-- Start --

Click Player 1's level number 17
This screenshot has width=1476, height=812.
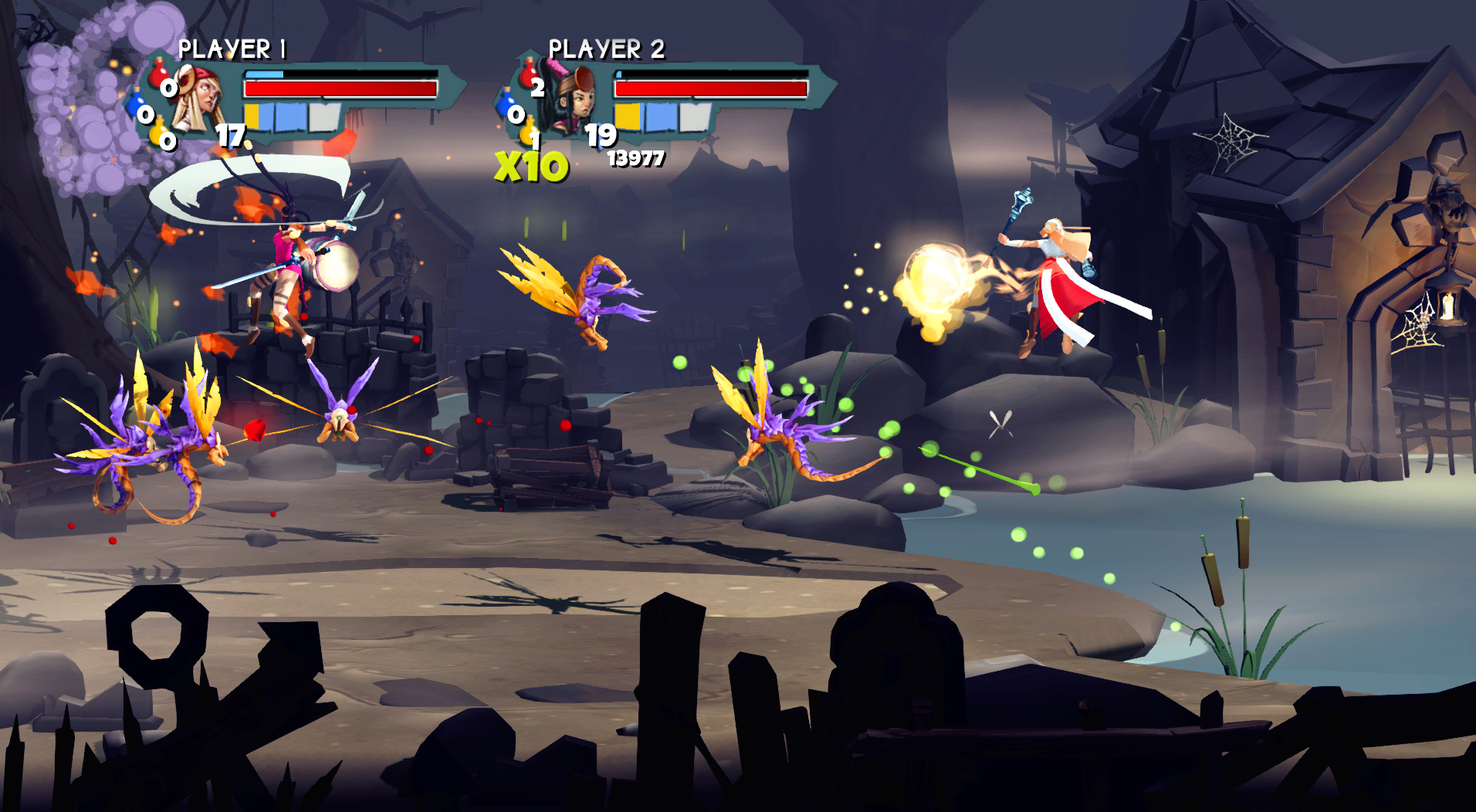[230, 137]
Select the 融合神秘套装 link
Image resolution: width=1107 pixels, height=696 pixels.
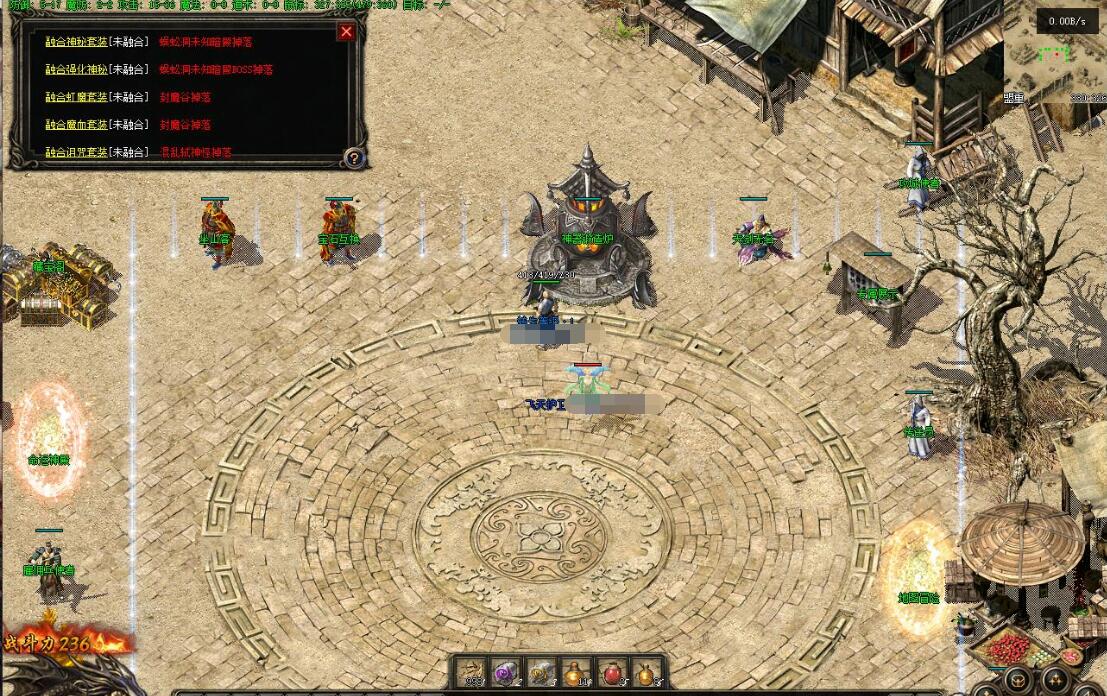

-- End --
-- Start --

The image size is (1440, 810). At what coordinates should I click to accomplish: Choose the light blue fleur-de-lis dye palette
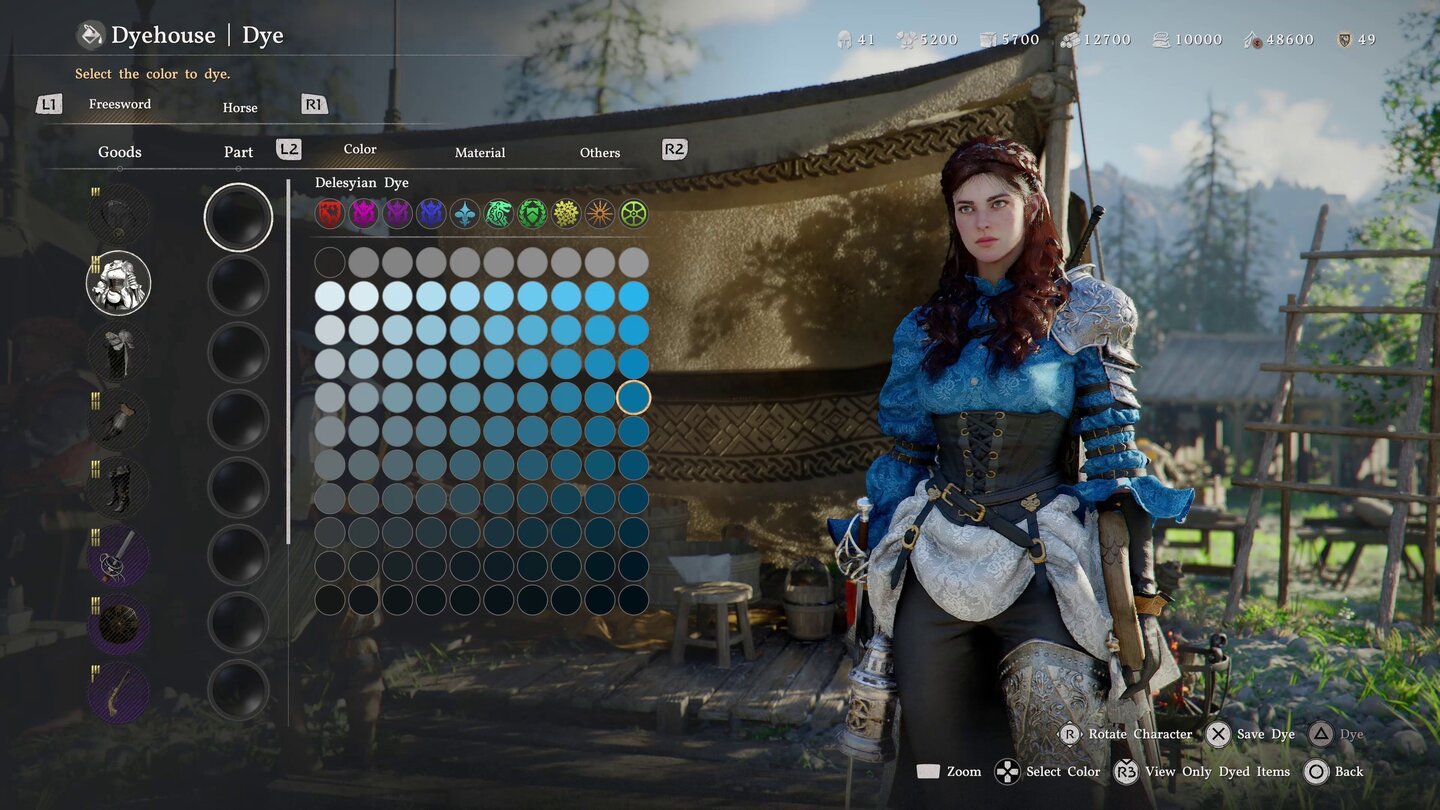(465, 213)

-- End --

Edit the items from the line with "Click Player 1's level number 17" to the line with "Image resolution: width=1107" by swapping "Select" for "Choose" and keeping everything else the same. Leave the pictures out of your answer.

## Task response
Click Player 1's level number 17
This screenshot has width=1476, height=812.
[230, 137]
Choose the 融合神秘套装 link
Image resolution: width=1107 pixels, height=696 pixels.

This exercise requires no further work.